Describe the process of Intravascular hemolysis.
- Intravascular hemolysis results from the rupture or lysis of red blood cells within the circulation, i.e. the red cells are lysing in vivo.
- The rupture of the RBC membrane releases free Hb. Excess Hb dimers in the plasma will cause a Hemoglobinemia.
- Free Hb in the circulation will bind to haptoglobins which will either:
1. Become phagocytosed by macrophages and release heme which become unconjugated bilirubin which will travel to the liver for conjugation and excretion in the bile.
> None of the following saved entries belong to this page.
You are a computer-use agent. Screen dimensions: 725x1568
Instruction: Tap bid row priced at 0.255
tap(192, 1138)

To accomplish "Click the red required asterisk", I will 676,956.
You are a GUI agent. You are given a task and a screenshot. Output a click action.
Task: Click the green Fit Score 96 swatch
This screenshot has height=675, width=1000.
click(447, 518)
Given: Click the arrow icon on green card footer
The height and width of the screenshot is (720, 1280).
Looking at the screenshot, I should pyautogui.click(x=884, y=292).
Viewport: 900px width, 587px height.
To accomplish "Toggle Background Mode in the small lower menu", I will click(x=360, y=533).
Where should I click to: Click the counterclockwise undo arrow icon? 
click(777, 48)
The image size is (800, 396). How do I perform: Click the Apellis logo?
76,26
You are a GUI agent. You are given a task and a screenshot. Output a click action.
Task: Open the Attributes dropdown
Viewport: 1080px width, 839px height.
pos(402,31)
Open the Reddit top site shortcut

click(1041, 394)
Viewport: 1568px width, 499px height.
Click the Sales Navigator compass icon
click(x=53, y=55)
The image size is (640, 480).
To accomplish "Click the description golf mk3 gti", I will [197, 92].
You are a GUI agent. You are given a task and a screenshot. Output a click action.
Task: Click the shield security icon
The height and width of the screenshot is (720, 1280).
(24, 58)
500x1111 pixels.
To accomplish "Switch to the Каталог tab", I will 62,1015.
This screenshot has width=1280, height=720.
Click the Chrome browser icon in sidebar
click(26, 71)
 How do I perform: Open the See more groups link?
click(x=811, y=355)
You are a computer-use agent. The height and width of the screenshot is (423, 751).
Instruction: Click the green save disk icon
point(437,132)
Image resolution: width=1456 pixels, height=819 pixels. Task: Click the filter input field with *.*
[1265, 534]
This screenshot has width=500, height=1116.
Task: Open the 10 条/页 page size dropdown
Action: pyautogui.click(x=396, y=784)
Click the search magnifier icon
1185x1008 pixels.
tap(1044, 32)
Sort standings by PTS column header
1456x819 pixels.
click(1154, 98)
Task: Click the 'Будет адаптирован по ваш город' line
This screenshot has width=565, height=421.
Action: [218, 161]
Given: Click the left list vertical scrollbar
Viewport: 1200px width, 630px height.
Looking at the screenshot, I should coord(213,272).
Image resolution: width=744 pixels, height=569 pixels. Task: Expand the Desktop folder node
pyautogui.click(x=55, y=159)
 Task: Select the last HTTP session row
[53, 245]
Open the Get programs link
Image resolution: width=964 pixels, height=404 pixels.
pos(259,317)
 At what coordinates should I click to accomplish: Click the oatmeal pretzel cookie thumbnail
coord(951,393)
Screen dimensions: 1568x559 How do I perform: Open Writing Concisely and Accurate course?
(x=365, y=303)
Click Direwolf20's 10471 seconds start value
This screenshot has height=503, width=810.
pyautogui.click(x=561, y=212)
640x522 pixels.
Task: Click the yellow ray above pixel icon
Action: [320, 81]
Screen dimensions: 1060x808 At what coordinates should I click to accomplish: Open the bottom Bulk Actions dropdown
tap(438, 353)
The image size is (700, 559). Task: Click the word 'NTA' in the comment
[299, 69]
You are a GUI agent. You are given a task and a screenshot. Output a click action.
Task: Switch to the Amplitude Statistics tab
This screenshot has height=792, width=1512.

2. Become saturated and travel to the liver where the complex is broken down into Heme, globins, and Fe. Fe is recycled, heme becomes conjugated, and globins are broken down into AA for protein synthesis. - Excess Hb Dimers in the blood (not bound to haptoglobins) will either:
1. Will cause a hemoglobinemia in the blood.
or
2. will travel to the kidneys causing a hemoglobinuria. Hemoglobin in the kidneys is toxic and cause a “Toxic Nephrosis”
What are the four acquired causes of Hemolytic anemia?
- Toxic (oxidative compounds)
- Infectous agents
- Fragmentation (trauma)
- Immune-mediated.
What are inherited causes of hemolytic anemia?
Rare.
- Phosphofructokinase deficiency in spring spaneils.
- Pyruvate kinase deficiency in Basenjis.